화면 위치 지정 예시:
————————

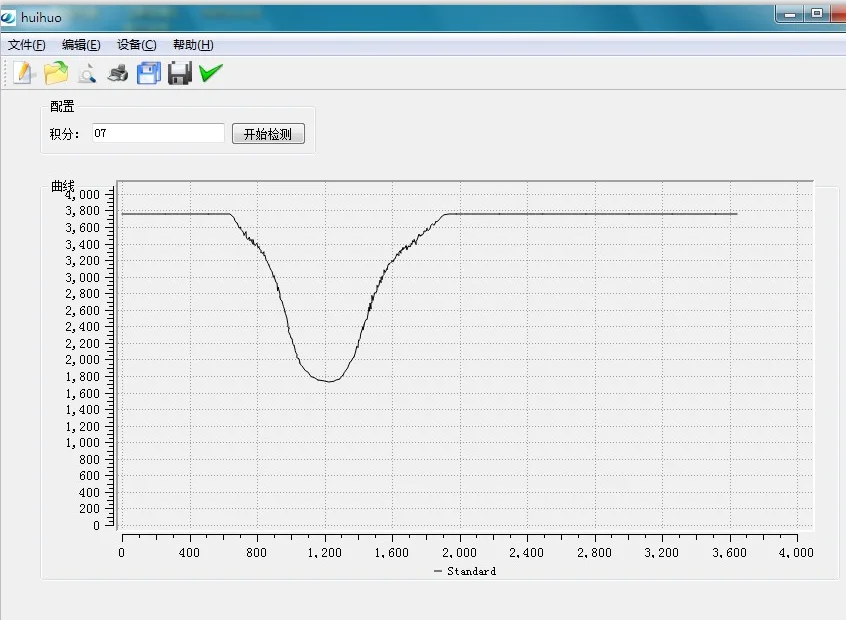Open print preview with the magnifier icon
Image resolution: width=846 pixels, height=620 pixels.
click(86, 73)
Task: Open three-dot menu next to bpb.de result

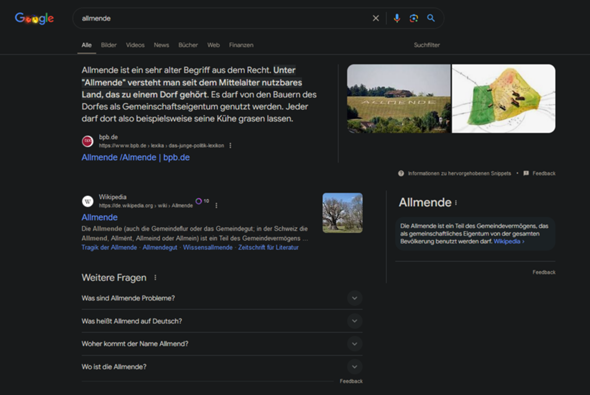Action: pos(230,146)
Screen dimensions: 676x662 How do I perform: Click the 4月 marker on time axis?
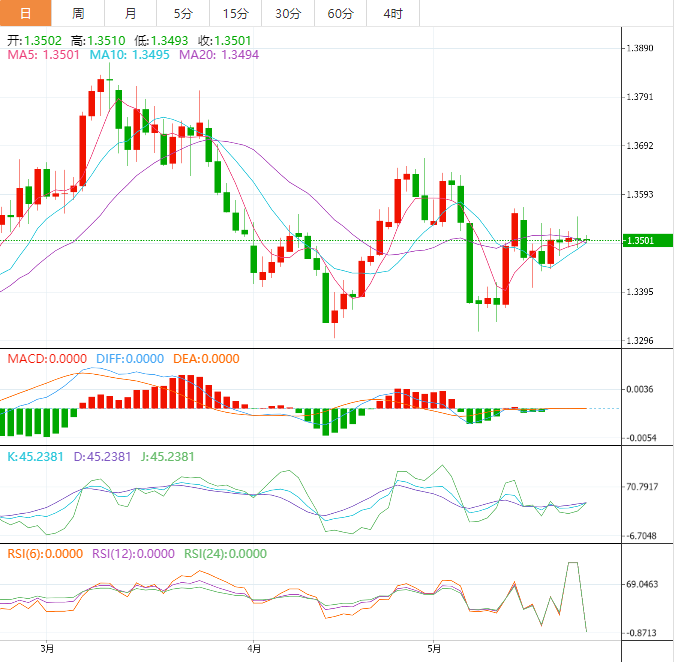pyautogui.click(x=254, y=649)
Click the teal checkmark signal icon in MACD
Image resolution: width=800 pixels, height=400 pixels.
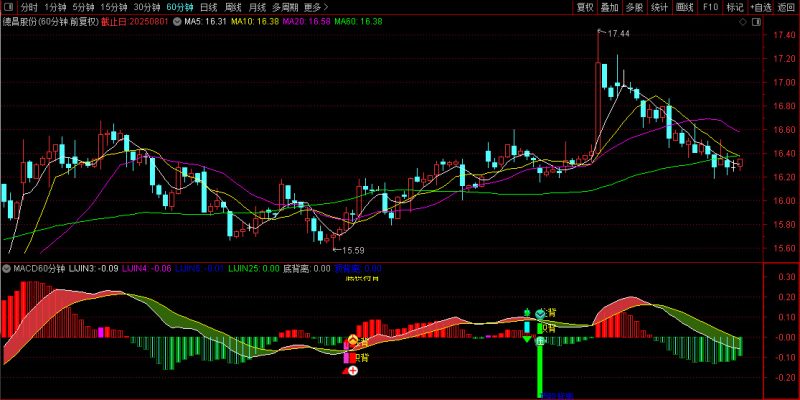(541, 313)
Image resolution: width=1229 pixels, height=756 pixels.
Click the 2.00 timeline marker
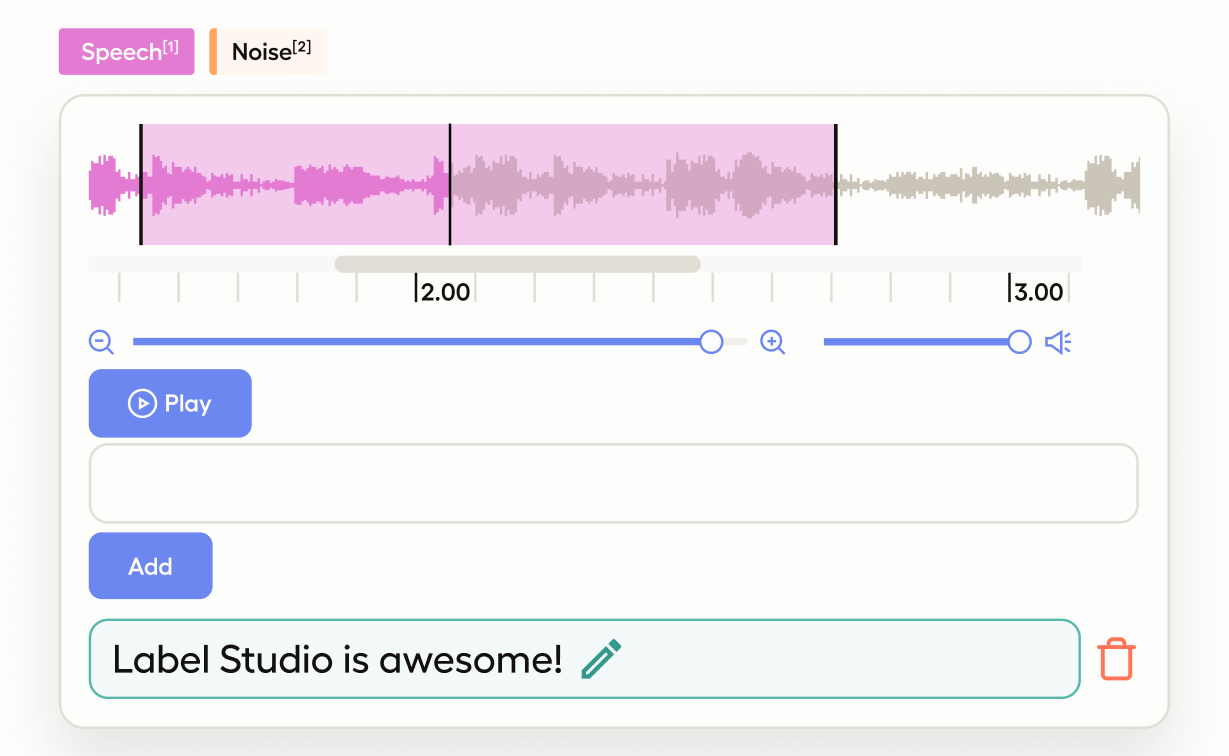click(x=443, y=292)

————————

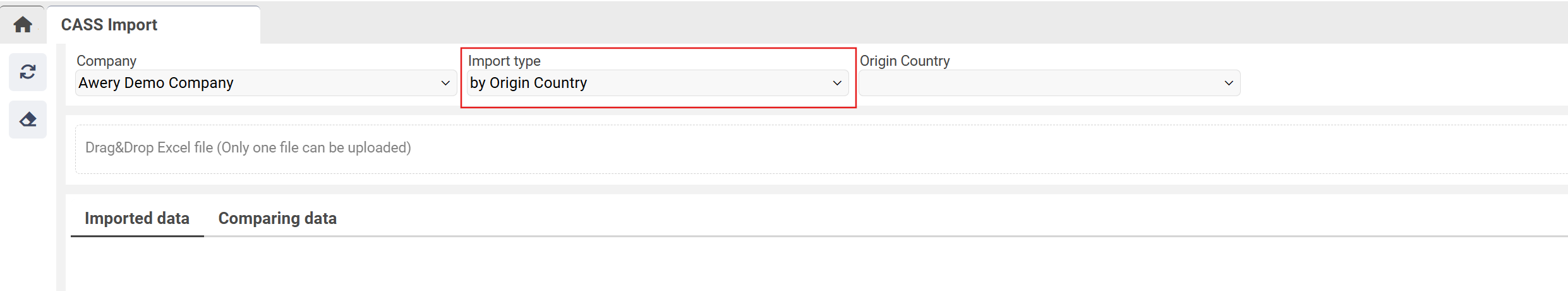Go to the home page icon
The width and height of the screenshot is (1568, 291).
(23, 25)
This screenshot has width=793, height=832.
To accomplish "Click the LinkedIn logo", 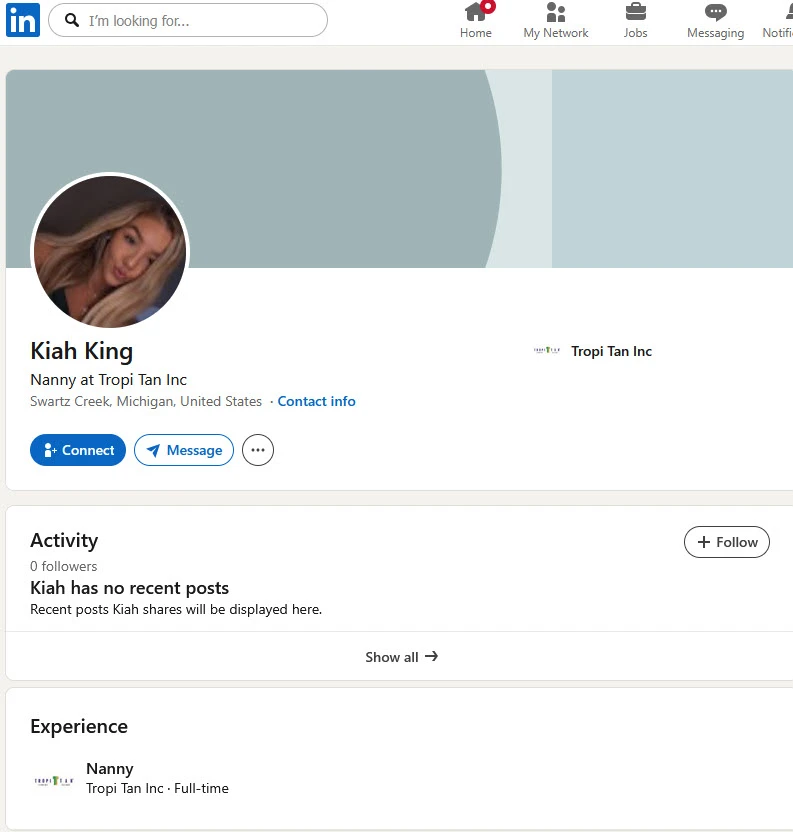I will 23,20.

————————

**과제 내용:** 위 항목에서 "Open print preview with the magnifier icon"라는 문구가 있는 줄부터 "click(x=443, y=292)"라는 문구가 있는 줄까지, 두 줄을 모두 포함해 그대로 출력하세요. 그림은 빼고 출력합니다.

**아래 답변:**
Open print preview with the magnifier icon
Image resolution: width=846 pixels, height=620 pixels.
click(86, 73)
Task: Open three-dot menu next to bpb.de result

Action: pos(230,146)
Screen dimensions: 676x662 How do I perform: Click the 4月 marker on time axis?
pyautogui.click(x=254, y=649)
Click the teal checkmark signal icon in MACD
Image resolution: width=800 pixels, height=400 pixels.
(541, 313)
Image resolution: width=1229 pixels, height=756 pixels.
Click the 2.00 timeline marker
click(x=443, y=292)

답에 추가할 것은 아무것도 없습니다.